Depois de momentos de emoção à porta do camarim de Sargento Getúlio, com artistas como Nilson Mendes, Margareth Menezes e Geraldo Cohen, fomos eu, Carlos Betão, Cristina Vilanova e Alba Cristina beber uma cerveja e papear.
O assunto, claro, girava em torno da peça, Alba tinha visto pela primeira vez e sempre temos o que falar sobre arte. Mas num momento em que Alba levantou e Betão foi falar algo com Cristina, acessei despretenciosamente meu facebook pelo celular e me deparei com esse texto. Resolvi lê-lo em voz alta para os dois, antes mesmo de saber tudo que estava ali.
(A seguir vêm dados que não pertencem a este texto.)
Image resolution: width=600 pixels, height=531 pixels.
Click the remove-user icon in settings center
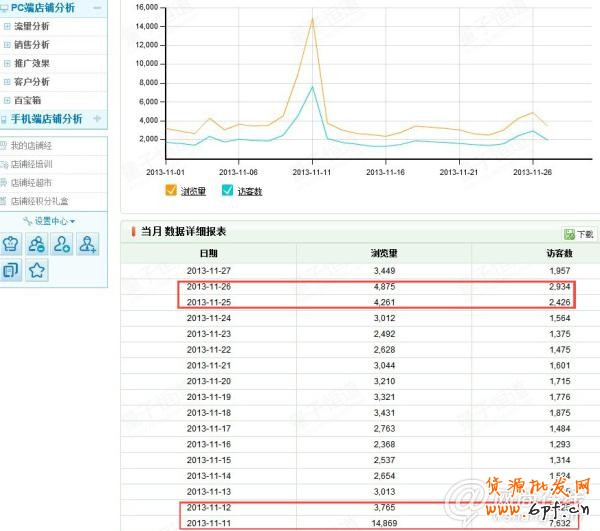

A voz embargou, em certo ponto. Olhei pros dois e Betão enxugava uma lágrima que insistia em querer descer, junto com a minha. Cecília Accioly, pernambucana, baiana e do mundo, havia me (nos) mandado essa mensagem que resolvi compartilhar.
Nessas horas me vem a compreensão profunda do que é fazer arte. Um "ainda vela a pena" me soa na alma. As lágrimas de Geraldo Cohen e Nilson Mendes no camarim eram as mesmas no caminho de Cecília, que eram as minhas e as de Betão.
Getúlio fala da "morte deslizando pelo rio". Eu mostro aqui embaixo um texto que fez a poesia deslizar pelo rosto:
Fiquei sem palavras e sem ação no momento em que as luzes se apagaram.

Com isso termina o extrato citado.